◆ **Task objective**
Scan the lines below; pull out those with "Given".

* * * * * * * * *

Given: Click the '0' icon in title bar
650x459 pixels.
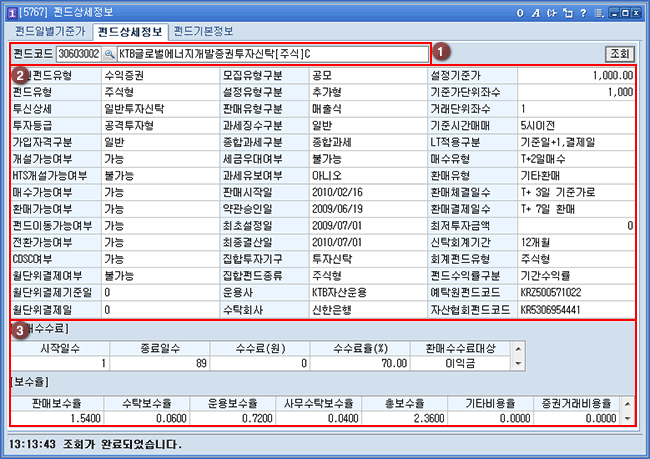Looking at the screenshot, I should pyautogui.click(x=519, y=12).
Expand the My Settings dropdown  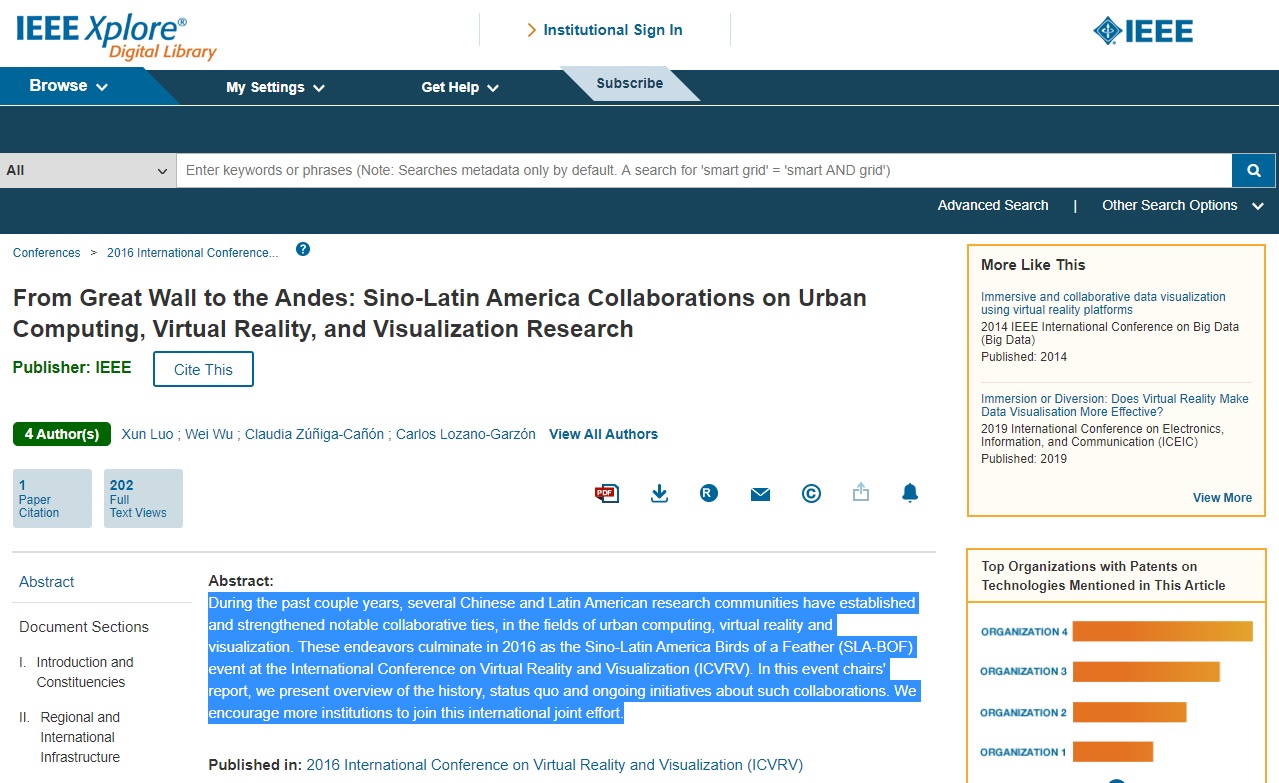(275, 87)
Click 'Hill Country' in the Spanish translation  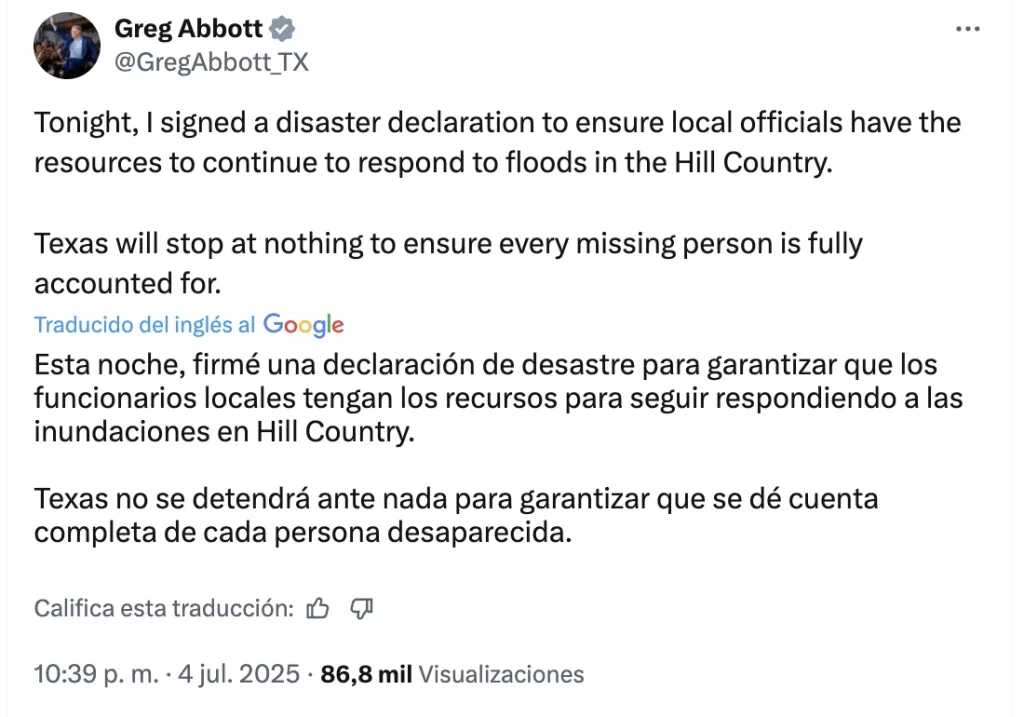(x=327, y=433)
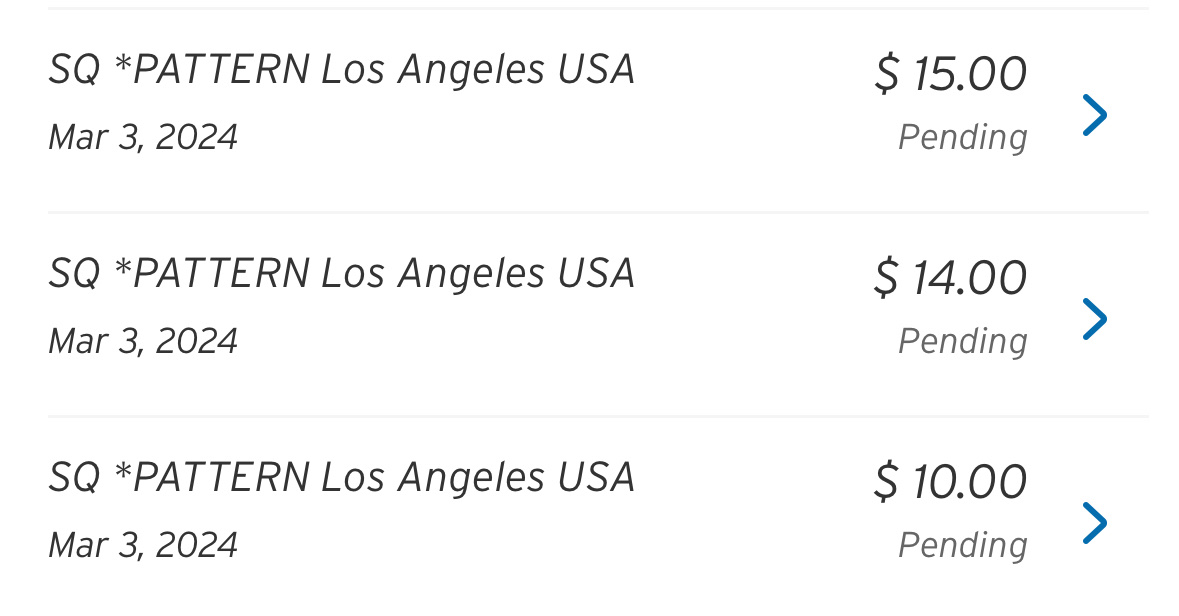Click the Pending status under $15.00
This screenshot has height=616, width=1179.
click(962, 137)
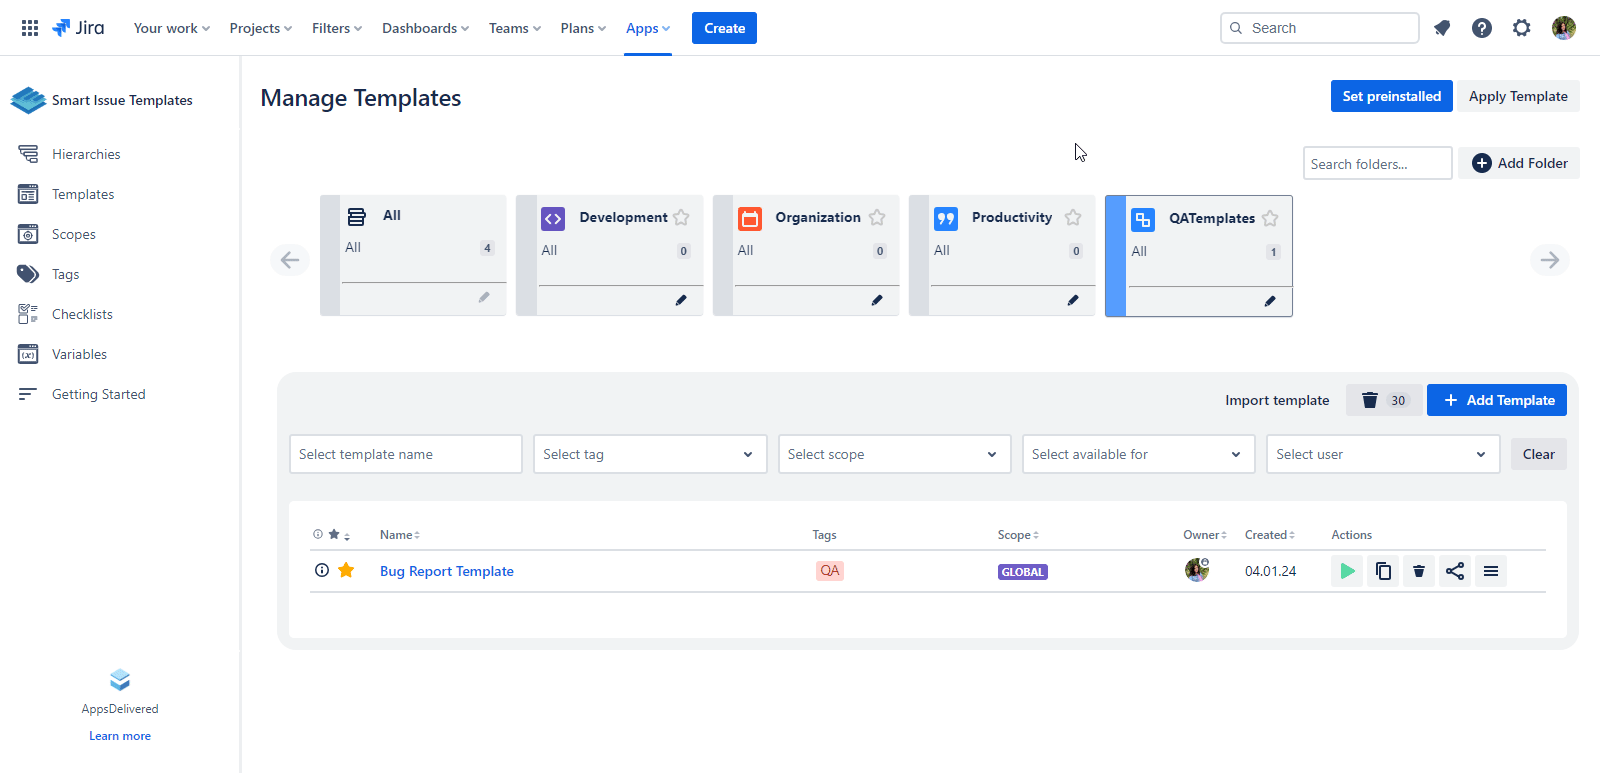Toggle favorite star on QATemplates folder

coord(1270,218)
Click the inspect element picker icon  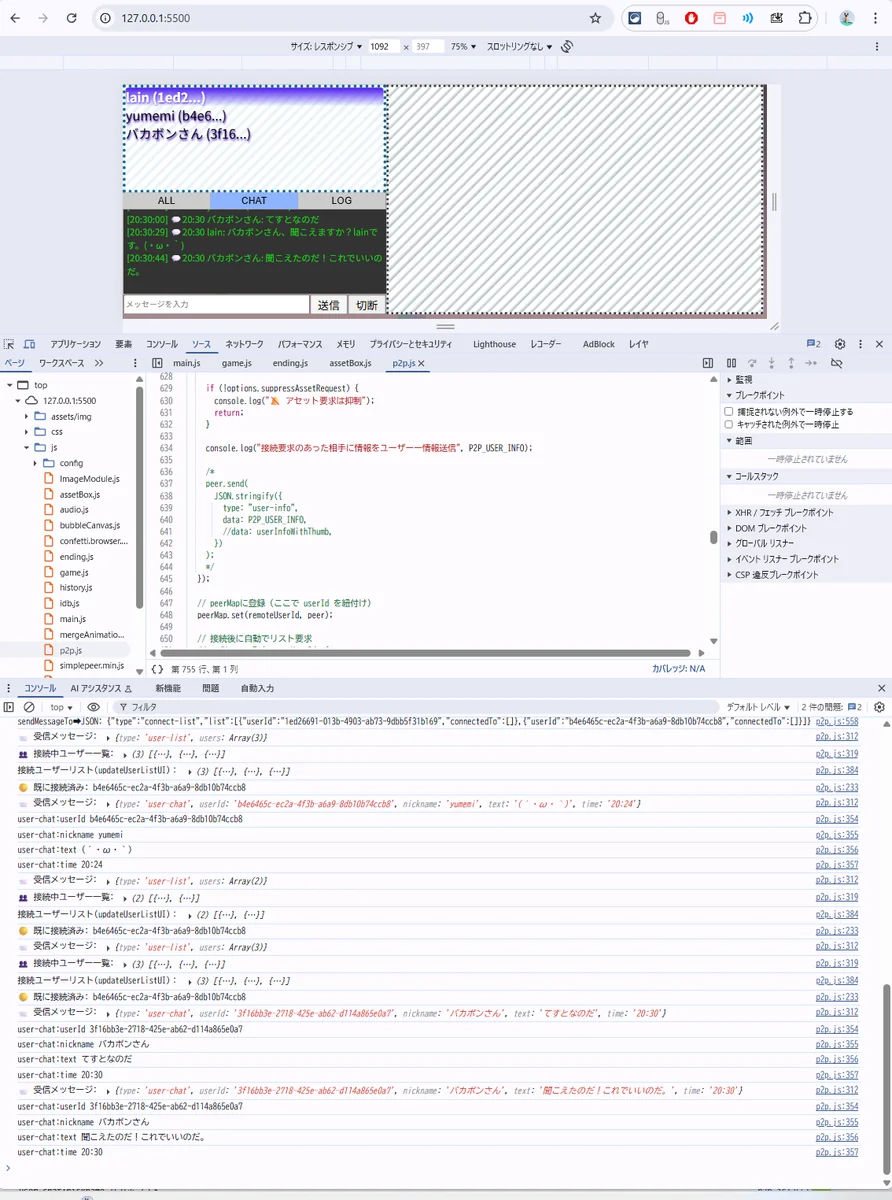click(x=9, y=344)
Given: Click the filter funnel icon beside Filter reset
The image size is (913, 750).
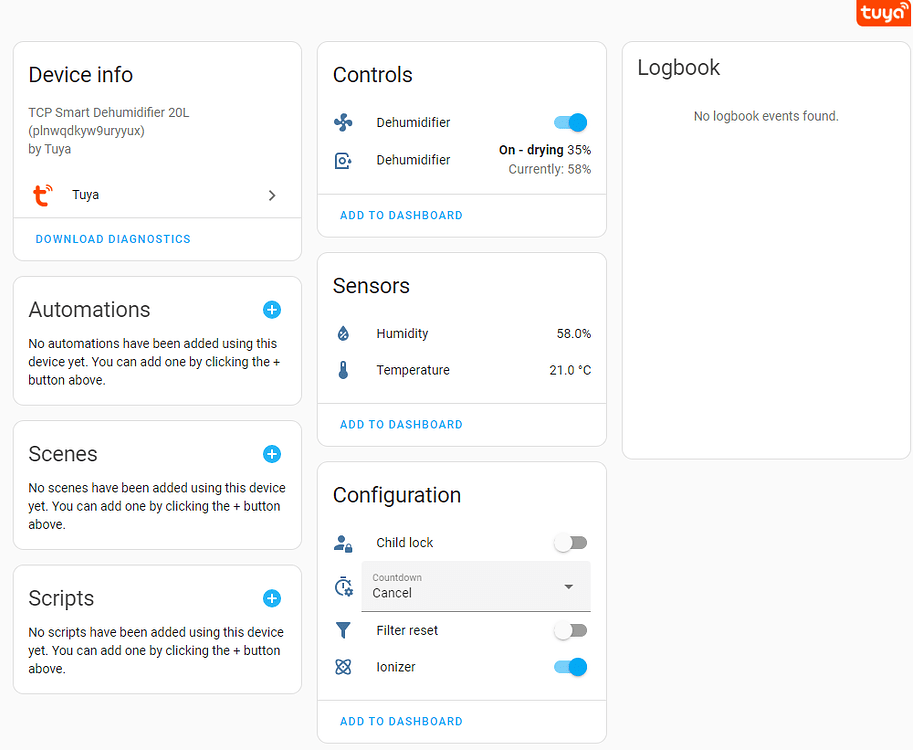Looking at the screenshot, I should pos(345,630).
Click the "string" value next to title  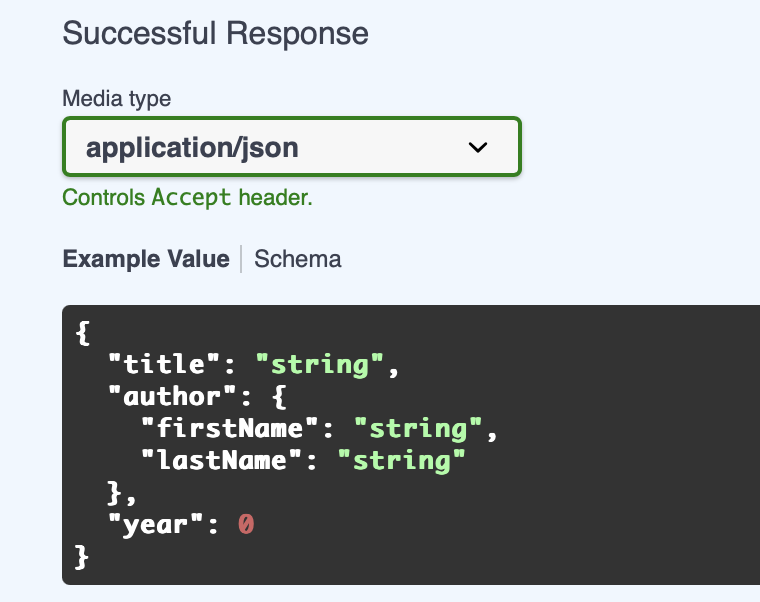click(x=320, y=366)
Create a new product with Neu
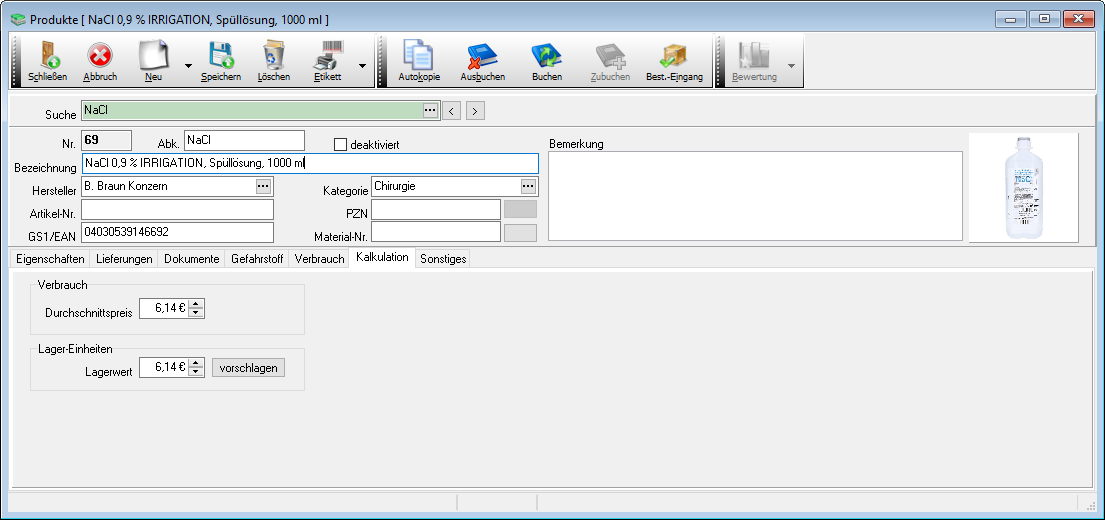1105x520 pixels. click(x=153, y=61)
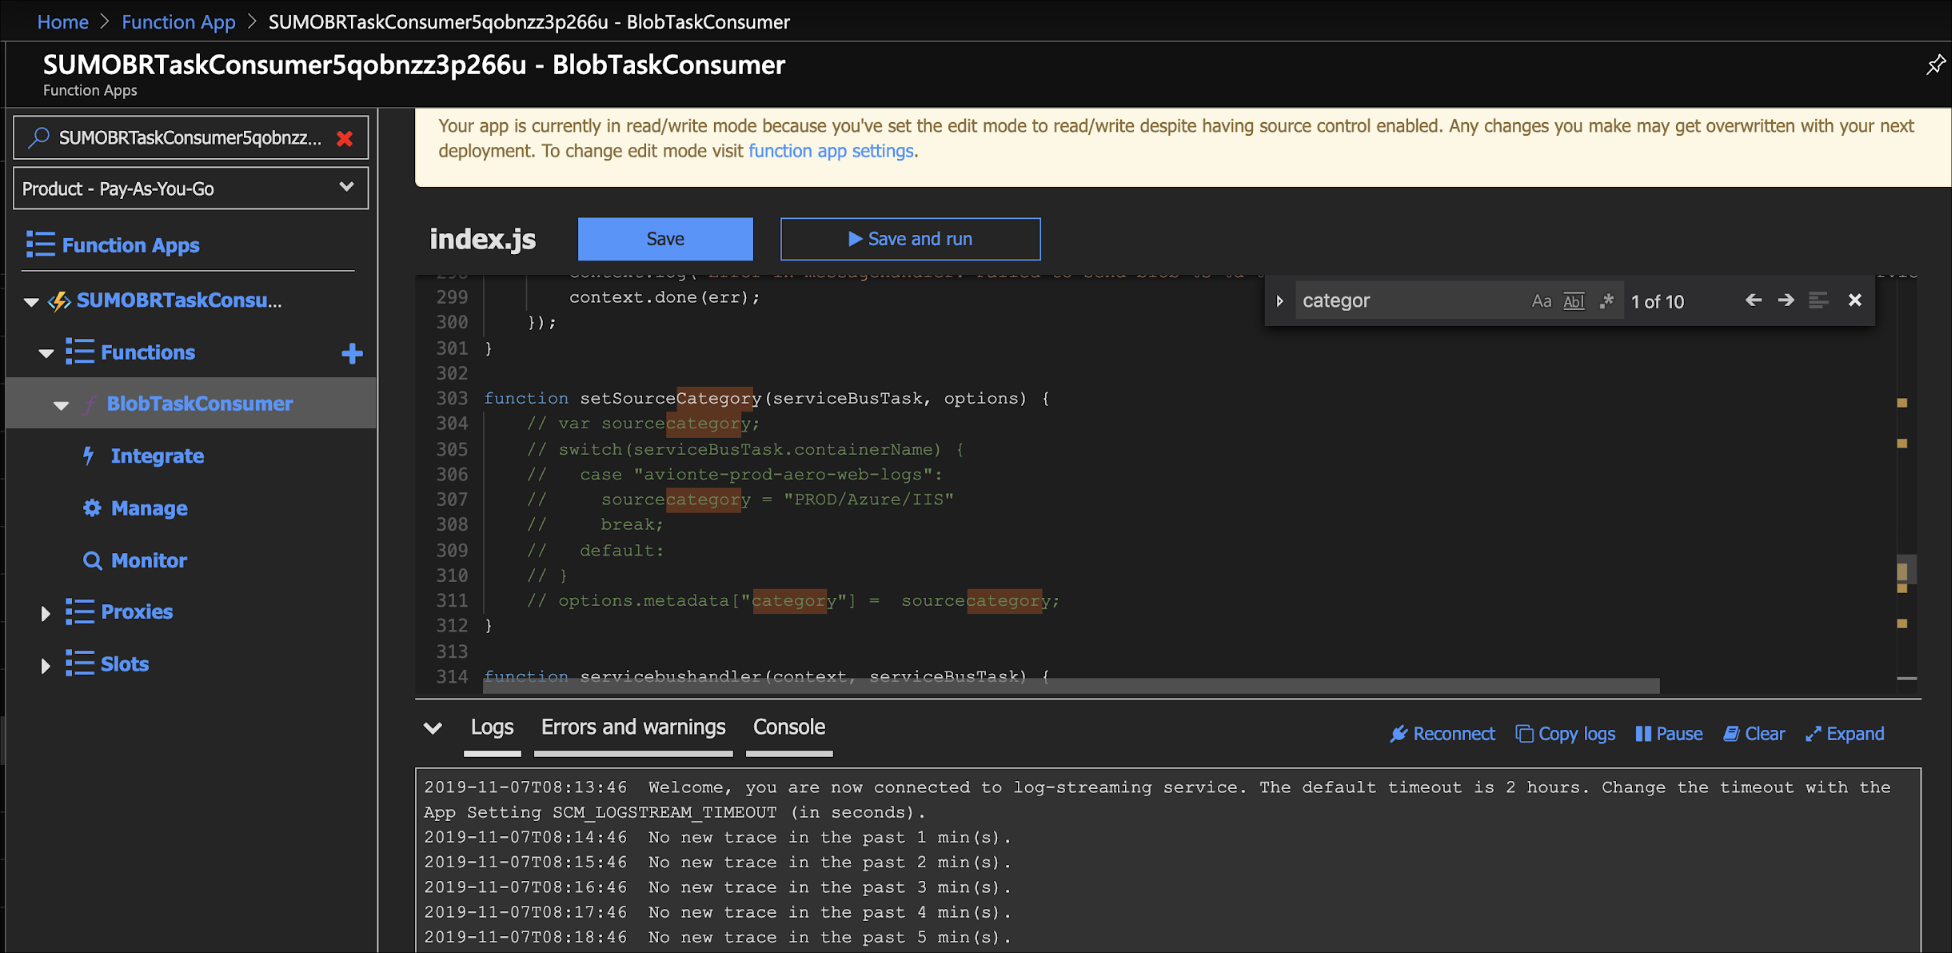Viewport: 1952px width, 953px height.
Task: Toggle match case option in find
Action: pyautogui.click(x=1541, y=301)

* * * * * * * * *

◆ **Solution**
Given: Click the '0' icon in title bar
Given: Click the filter funnel icon beside Filter reset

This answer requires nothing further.